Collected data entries
■ ■ ■
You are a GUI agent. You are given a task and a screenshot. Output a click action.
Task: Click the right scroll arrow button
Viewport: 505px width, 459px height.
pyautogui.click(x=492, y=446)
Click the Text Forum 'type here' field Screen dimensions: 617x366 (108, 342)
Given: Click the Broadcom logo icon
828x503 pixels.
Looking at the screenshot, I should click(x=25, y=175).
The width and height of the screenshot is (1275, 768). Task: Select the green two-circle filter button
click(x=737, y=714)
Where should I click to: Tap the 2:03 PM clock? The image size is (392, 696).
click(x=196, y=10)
■ ■ ■
Line by line, copy the entries above exactly as they appear.

- Answer area
You are a GUI agent. You are given a task and a screenshot. Output a click action.
Task: Click the right scroll arrow button
Viewport: 505px width, 459px height.
pyautogui.click(x=492, y=446)
Click the Text Forum 'type here' field Screen dimensions: 617x366 (108, 342)
Given: Click the Broadcom logo icon
828x503 pixels.
Looking at the screenshot, I should click(x=25, y=175).
The width and height of the screenshot is (1275, 768). Task: Select the green two-circle filter button
click(x=737, y=714)
Where should I click to: Tap the 2:03 PM clock? The image size is (392, 696).
click(x=196, y=10)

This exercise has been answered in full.